Impacts of Environmental Changes on Severe Convective Storms and Climate

Dr. Jiwen Fan, Pacific Northwest National Laboratory
Webinar
EVS Seminar Graphic

The rapid evolution of our environment due to air pollution, urbanization, anthropogenic climate warming, and increased wildfires may significantly impact weather and climate. However, there is a critical gap in our understanding of how the evolving environment shape severe convective storms (SCSs)- an extreme class of deep convective clouds that produce large hail, damaging winds and/or tornadoes, and torrential rainfall, due to the small-scale nature of SCS processes, as well as in model presentations for weather and climate projection. In this talk, Dr. Fan will discuss our research investigating the unexplored links between SCSs and the evolving environment impacted by human activities. Specifically, she will focus on the impacts of anthropogenic aerosols, urbanization, anthropogenic climate warming, and wildfires on storm intensity, extreme precipitation, hailstones, and tornadoes, using high-resolution model simulations in combination with observations. Dr. Fan will also discuss our recent efforts to improve climate simulations in clouds, radiation, and aerosol-cloud interactions for DOE Energy Exascale Earth System Model (E3SM). Finally, she will outline the challenges we face and potential future research directions.

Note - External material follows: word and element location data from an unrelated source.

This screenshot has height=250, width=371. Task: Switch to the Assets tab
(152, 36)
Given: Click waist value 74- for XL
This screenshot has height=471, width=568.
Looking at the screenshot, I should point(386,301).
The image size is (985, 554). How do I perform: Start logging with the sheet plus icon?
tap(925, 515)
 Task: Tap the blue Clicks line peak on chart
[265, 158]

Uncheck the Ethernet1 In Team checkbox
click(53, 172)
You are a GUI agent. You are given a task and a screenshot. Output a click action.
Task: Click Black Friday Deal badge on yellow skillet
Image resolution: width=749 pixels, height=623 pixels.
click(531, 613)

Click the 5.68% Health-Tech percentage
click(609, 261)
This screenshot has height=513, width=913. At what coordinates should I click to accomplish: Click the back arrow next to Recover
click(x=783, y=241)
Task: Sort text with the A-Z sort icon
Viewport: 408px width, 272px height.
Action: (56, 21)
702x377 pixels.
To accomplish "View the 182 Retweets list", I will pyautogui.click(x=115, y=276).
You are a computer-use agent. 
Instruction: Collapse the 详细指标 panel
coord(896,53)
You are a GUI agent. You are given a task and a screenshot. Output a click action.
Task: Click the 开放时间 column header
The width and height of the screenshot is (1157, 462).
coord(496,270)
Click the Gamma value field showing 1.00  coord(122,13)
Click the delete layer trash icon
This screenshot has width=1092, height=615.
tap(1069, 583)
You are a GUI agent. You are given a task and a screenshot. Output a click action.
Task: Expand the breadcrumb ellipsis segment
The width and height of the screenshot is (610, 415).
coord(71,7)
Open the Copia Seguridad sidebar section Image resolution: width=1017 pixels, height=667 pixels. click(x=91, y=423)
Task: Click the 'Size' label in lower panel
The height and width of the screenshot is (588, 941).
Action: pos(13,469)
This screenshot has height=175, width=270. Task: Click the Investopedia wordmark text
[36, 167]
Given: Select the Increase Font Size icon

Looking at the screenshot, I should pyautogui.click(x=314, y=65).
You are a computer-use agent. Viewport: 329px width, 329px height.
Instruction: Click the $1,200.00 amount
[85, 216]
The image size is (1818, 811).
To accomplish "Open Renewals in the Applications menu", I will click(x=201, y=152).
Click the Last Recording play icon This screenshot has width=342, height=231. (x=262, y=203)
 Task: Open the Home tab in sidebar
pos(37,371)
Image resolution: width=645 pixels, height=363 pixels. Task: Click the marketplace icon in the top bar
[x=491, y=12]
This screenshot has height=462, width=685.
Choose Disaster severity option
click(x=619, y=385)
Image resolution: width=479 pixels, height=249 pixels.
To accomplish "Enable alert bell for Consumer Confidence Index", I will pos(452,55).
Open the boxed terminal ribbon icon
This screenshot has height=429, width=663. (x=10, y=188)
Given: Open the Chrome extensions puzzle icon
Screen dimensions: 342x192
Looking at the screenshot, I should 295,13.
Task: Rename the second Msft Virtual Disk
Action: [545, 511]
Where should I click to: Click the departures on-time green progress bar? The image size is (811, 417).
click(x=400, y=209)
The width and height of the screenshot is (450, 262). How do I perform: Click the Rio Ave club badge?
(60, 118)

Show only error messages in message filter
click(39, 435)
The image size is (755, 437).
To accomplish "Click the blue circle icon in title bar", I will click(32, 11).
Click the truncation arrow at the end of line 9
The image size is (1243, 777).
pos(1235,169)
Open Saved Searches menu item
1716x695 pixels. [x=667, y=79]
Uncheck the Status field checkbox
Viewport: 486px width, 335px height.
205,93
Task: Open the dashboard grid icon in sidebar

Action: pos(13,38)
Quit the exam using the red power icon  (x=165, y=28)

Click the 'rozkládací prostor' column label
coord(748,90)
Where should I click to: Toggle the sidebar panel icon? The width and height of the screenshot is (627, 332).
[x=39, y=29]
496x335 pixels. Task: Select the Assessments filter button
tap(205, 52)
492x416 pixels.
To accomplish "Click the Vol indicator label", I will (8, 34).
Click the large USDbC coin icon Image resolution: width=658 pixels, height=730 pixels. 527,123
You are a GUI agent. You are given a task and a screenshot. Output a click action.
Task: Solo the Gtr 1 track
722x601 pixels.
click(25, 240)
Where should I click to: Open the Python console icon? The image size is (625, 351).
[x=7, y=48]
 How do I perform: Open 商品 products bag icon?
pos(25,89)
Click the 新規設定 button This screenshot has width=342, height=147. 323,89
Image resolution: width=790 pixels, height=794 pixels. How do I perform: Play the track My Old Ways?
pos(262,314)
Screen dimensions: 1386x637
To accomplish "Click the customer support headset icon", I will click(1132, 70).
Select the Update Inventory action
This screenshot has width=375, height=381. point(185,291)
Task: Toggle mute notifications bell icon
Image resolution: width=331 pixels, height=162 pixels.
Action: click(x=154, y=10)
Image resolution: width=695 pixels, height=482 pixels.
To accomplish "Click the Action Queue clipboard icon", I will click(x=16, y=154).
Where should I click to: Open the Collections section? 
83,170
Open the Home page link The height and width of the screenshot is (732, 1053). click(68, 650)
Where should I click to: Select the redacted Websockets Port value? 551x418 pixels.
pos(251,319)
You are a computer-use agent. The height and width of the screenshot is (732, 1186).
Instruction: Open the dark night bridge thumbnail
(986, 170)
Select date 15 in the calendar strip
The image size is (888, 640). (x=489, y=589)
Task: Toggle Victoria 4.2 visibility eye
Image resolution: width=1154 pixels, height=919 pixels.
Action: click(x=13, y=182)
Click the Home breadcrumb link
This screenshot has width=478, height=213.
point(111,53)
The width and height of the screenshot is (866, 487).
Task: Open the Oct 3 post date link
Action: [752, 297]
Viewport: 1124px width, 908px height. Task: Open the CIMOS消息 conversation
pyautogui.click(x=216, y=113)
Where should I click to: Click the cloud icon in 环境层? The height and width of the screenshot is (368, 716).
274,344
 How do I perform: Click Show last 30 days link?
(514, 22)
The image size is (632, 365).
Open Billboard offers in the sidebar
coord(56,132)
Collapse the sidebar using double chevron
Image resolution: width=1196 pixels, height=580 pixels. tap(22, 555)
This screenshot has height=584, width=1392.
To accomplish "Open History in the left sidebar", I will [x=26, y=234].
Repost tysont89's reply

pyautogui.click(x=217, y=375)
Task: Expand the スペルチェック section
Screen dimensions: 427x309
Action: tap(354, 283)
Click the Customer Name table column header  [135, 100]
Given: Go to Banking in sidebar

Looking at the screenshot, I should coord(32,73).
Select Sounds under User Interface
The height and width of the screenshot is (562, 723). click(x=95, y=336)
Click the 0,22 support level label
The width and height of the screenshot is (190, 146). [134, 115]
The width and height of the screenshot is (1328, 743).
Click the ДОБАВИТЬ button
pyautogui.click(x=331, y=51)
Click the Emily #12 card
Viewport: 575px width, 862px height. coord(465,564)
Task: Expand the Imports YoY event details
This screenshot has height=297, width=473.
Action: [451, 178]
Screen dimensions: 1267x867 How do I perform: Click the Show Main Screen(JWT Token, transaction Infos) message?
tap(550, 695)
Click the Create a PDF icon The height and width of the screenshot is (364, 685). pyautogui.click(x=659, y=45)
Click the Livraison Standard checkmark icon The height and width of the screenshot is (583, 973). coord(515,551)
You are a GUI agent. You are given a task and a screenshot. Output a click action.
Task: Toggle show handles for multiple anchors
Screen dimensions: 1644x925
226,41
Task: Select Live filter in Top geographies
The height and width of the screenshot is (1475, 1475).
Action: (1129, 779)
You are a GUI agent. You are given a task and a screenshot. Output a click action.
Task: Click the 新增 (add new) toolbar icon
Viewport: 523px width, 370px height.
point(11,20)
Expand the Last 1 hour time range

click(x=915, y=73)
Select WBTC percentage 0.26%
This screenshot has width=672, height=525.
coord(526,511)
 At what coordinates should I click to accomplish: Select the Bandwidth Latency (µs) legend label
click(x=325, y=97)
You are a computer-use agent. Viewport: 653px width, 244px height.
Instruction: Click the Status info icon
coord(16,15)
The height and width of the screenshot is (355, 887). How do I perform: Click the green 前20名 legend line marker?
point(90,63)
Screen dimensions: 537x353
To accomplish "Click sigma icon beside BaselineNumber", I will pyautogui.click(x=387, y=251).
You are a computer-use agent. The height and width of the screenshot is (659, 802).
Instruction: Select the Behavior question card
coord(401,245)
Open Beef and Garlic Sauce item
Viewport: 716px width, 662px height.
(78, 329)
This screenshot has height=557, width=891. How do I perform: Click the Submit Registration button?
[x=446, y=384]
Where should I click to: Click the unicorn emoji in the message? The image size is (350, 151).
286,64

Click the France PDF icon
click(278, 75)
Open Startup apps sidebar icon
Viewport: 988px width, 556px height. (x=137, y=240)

Dr. Jiwen Fan is a Laboratory Fellow at Pacific Northwest National Laboratory (PNNL). She earned her Ph.D. in 2007 from Texas A&M University. Her expertise encompasses atmospheric chemistry, aerosols, clouds, convective systems, severe weather, and climate. She has worked on improving fundamental understanding and model predictions in these fields. Jiwen has published 124 peer-reviewed journal articles and contributed to two book chapters. She has been honored with numerous awards, including an AMS Fellowship, the AGU ASCENT award for exceptional mid-career scientists, and a DOE Early Career Research award. She has also played a leadership role in several large collaborative research projects, including the DOE Climate Model Development and Validation (CMDV) on mesoscale convective systems (CMDV-MCS) and the Enabling Aerosol-cloud interactions at GLobal convection-permitting scalES (EAGLES). She has chaired and served on numerous committees in AMS, AGU, and DOE. Currently she serves as an editor of the Journal of Advances in Modeling Earth Systems (JAMES) and serves on Aerosol-Cloud-Precipitation-Climate (ACPC) Science Steering committee and International Commission on Clouds and Precipitation (ICCP).